The US Navy Diving manual gives procedures for this. it is based on the highest Pressure Group you had in the 24h prior to the flight. You say you dived to 110 ft, but did not say how long. If that was a dive to the NDL limit, you'd be in PG H (Table 9-7). According to Table 9-6, an H diver ascending to 10,000 feet needs to wait 19h18m before flying. You would have had 21h. So, according to Navy procedures, you'd have been OK. Use at your own risk!

@Brett Hatch , thanks for the add. @Karriff karim , I don't have much to add to @tursiops ' post above.

Best regards,
DDM
 
I wrote an ascent to altitude article that may help. It fully agrees with they key posts in this thread, but it has a little bit of extra that may be helpful, especially in regard to the US Navy document referenced by Tursiops. The problem with that is the table pressure groups are US Navy pressure groups, so you have to use the Navy tables. Most people do not have them and have no way to guess where their diving falls.

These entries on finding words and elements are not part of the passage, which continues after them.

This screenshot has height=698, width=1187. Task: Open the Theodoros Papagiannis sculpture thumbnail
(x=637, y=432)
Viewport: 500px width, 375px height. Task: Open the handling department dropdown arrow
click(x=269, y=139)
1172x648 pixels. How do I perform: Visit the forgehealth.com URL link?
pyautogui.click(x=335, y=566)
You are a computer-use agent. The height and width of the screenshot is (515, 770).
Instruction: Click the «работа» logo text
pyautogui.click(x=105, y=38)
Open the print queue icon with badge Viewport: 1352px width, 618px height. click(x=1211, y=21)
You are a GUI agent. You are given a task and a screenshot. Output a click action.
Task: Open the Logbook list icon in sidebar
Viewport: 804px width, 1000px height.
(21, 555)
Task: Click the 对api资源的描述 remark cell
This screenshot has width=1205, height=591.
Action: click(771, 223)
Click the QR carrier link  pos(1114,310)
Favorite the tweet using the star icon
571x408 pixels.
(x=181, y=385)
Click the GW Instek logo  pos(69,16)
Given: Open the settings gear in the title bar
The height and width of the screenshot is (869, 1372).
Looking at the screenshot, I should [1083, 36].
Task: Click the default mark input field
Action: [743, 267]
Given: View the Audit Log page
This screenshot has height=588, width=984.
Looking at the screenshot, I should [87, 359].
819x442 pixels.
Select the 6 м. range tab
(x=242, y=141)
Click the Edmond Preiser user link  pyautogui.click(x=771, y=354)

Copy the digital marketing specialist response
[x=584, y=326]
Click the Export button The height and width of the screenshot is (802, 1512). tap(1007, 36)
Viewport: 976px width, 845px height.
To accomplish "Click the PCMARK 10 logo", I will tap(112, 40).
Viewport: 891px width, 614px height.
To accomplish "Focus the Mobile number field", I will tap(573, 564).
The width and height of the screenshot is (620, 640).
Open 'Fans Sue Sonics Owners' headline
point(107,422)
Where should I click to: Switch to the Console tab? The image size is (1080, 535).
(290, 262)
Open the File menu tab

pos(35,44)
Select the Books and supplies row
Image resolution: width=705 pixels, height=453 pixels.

My article has a handful of examples of common dive times and depths and tells what their pressure groups would be.
 
The problem with that is the table pressure groups are US Navy pressure groups, so you have to use the Navy tables. Most people do not have them and have no way to guess where their diving falls.
Yeah, that is why I referenced the US Navy Dive Manual. The only two tables needed to play the table game for non-NDL flying-after-diving according to USN procedures are these two, Table 9-7 to give you your PG, and table 9-6 to give your wait time before flying.